A traditional Arabic form of architecture could be a solution to the huge energy usage for air conditioning in hot countries, according to a UK-based academic.
The wind tower – a fixture of Middle Eastern architecture for almost 1,000 years – could provide 21st century sustainable design solutions, said Ben Hughes, associate professor of building physics at Leeds University.
The historic Creek area of Dubai has some of the greatest concentrations of the towers in the Middle East.
“They used to build the towers as tall as possible (to) capture the air at high speed. As it hits the tower, there’s a wall that runs down the centre of it that forces the wind down into the building,” said Hughes.
“The higher up you go, the faster the airspeed is.”
The build-up of positive pressure inside the structure automatically creates negative pressure on the outside, which means that internal stale air is drawn away.
“It creates a siphon effect,” Hughes explained. “It pushes air into the building and sucks stale and used air out the other side of the wind tower.
“In arid climates such as the Gulf, then a reduction in air-con consumption of around 60% is possible.”
The professor said he felt the towers could be easily assimilated into contemporary architectural designs – but added that tall buildings offer some challenges.
“Wind towers can be bespoke manufactured to meet any design requirements, either from traditional materials or sheet metal depending on the aesthetics of the project,” he said.

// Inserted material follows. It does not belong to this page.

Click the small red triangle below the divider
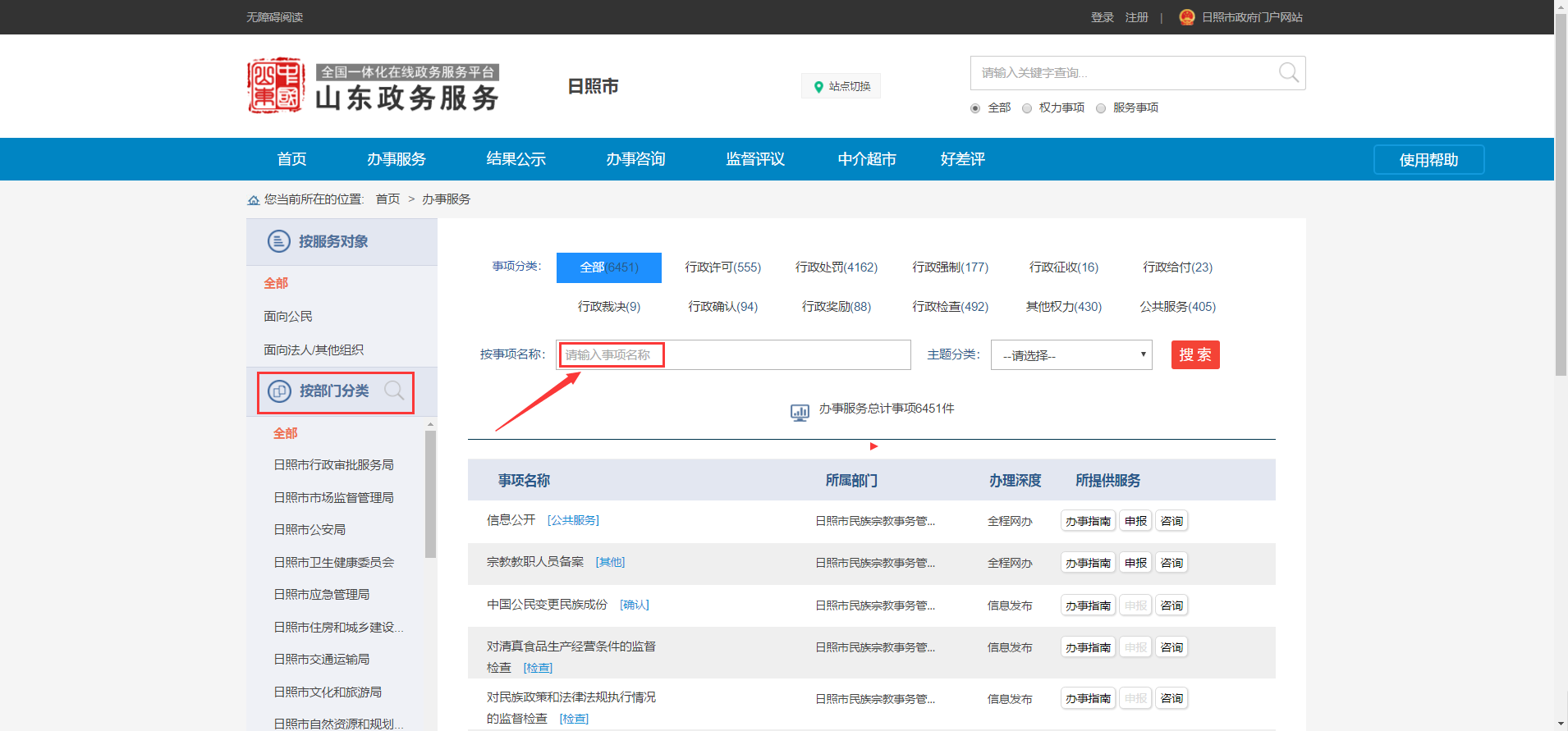 tap(873, 446)
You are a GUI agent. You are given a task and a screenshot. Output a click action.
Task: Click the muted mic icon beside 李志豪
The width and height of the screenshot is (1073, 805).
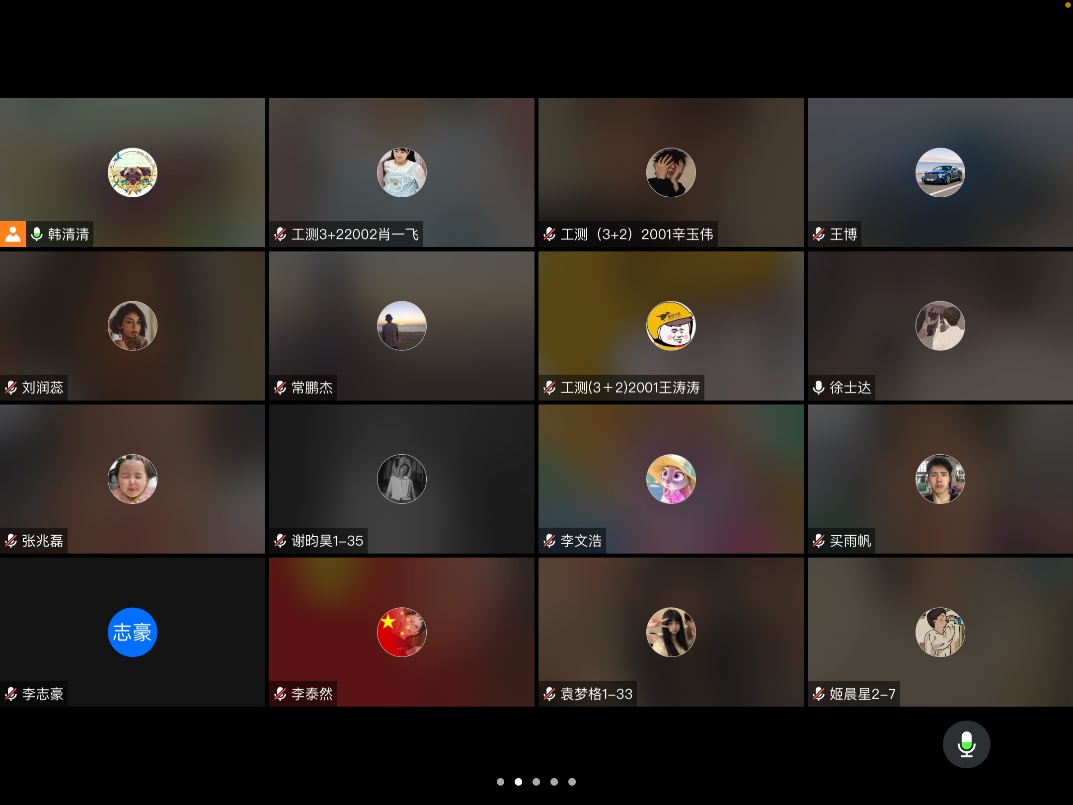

“Similarly, the height of the tower can be adjusted by altering the angle of the air inlet vents to compensate.
“It follows similar principles of an aircraft where the air pressure is varied by altering the angle of the wing.
“Tall buildings are not necessarily the best use of the system as supplying the lower floors can prove problematic due to the length of ducting required and needs careful design to include significant buoyancy effect to assist the airflow.